Saved entries:
┌──
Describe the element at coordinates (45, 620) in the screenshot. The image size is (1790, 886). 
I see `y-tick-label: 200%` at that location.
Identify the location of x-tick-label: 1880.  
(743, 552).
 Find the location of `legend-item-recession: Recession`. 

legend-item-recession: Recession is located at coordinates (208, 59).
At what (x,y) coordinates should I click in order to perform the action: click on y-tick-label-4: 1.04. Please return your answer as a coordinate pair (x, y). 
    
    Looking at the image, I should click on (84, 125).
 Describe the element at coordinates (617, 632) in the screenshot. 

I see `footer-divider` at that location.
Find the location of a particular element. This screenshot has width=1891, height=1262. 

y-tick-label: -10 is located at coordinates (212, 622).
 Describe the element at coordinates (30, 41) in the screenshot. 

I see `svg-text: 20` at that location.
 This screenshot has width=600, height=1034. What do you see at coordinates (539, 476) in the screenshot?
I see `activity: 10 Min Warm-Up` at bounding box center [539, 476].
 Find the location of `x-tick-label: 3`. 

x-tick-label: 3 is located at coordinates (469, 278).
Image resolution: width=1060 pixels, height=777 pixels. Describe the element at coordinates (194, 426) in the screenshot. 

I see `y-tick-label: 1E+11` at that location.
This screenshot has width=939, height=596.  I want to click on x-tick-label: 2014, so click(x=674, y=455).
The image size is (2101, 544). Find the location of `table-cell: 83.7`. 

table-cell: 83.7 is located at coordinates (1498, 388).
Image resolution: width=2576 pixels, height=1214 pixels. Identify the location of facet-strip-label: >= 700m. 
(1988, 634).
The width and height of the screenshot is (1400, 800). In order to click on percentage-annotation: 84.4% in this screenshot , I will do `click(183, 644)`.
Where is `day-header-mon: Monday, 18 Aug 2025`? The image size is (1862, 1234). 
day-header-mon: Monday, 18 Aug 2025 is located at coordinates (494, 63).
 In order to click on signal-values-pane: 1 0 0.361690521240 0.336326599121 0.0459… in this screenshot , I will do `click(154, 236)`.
└──
Task directions: Can you output every one of the lines above, word for word and with nothing changed?

Solution below:
Describe the element at coordinates (45, 620) in the screenshot. The image size is (1790, 886). 
I see `y-tick-label: 200%` at that location.
Identify the location of x-tick-label: 1880.  
(743, 552).
 Find the location of `legend-item-recession: Recession`. 

legend-item-recession: Recession is located at coordinates (208, 59).
At what (x,y) coordinates should I click in order to perform the action: click on y-tick-label-4: 1.04. Please return your answer as a coordinate pair (x, y). 
    
    Looking at the image, I should click on (84, 125).
 Describe the element at coordinates (617, 632) in the screenshot. 

I see `footer-divider` at that location.
Find the location of a particular element. This screenshot has width=1891, height=1262. 

y-tick-label: -10 is located at coordinates (212, 622).
 Describe the element at coordinates (30, 41) in the screenshot. 

I see `svg-text: 20` at that location.
 This screenshot has width=600, height=1034. What do you see at coordinates (539, 476) in the screenshot?
I see `activity: 10 Min Warm-Up` at bounding box center [539, 476].
 Find the location of `x-tick-label: 3`. 

x-tick-label: 3 is located at coordinates (469, 278).
Image resolution: width=1060 pixels, height=777 pixels. Describe the element at coordinates (194, 426) in the screenshot. 

I see `y-tick-label: 1E+11` at that location.
This screenshot has width=939, height=596.  I want to click on x-tick-label: 2014, so click(x=674, y=455).
The image size is (2101, 544). Find the location of `table-cell: 83.7`. 

table-cell: 83.7 is located at coordinates (1498, 388).
Image resolution: width=2576 pixels, height=1214 pixels. Identify the location of facet-strip-label: >= 700m. 
(1988, 634).
The width and height of the screenshot is (1400, 800). In order to click on percentage-annotation: 84.4% in this screenshot , I will do `click(183, 644)`.
Where is `day-header-mon: Monday, 18 Aug 2025`? The image size is (1862, 1234). 
day-header-mon: Monday, 18 Aug 2025 is located at coordinates (494, 63).
 In order to click on signal-values-pane: 1 0 0.361690521240 0.336326599121 0.0459… in this screenshot , I will do `click(154, 236)`.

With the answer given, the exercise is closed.